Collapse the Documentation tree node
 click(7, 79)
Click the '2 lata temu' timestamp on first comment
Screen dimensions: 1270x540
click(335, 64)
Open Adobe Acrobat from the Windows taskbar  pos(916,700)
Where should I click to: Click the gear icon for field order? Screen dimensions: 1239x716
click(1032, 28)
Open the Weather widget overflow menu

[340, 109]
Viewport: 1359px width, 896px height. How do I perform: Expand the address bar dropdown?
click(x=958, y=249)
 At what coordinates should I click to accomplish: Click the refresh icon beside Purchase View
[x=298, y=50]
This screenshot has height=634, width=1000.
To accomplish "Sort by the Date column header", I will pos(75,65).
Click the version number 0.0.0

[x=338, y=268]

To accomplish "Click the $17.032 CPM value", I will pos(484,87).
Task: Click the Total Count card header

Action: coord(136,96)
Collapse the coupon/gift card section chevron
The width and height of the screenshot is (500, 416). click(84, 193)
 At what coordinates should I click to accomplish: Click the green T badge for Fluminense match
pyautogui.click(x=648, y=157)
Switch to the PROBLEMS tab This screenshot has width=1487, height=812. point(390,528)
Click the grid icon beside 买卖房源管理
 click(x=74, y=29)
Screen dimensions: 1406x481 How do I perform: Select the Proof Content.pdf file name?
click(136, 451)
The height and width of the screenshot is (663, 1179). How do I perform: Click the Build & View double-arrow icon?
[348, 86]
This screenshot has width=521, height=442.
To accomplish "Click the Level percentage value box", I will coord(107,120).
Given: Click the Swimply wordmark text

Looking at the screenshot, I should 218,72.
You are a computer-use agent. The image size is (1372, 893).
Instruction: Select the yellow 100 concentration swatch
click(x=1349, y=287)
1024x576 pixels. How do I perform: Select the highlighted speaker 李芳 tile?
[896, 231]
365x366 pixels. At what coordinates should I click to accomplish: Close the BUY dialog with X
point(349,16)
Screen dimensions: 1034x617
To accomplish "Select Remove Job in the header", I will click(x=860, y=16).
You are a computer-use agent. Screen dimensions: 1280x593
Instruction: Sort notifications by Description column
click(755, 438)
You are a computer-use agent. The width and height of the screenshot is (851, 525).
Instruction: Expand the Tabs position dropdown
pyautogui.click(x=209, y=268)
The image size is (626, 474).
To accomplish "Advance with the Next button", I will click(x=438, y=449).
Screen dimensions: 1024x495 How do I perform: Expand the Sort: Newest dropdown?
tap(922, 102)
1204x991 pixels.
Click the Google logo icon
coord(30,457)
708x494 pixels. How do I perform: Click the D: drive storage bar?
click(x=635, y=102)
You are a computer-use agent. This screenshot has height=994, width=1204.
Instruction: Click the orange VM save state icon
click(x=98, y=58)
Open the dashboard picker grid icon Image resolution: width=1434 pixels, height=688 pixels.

## EXERCISE OBJECTIVE
Each line in the records above that contains the word "value" must be copied.

## EXPECTED OUTPUT
To accomplish "Click the $17.032 CPM value", I will pos(484,87).
To accomplish "Click the Level percentage value box", I will coord(107,120).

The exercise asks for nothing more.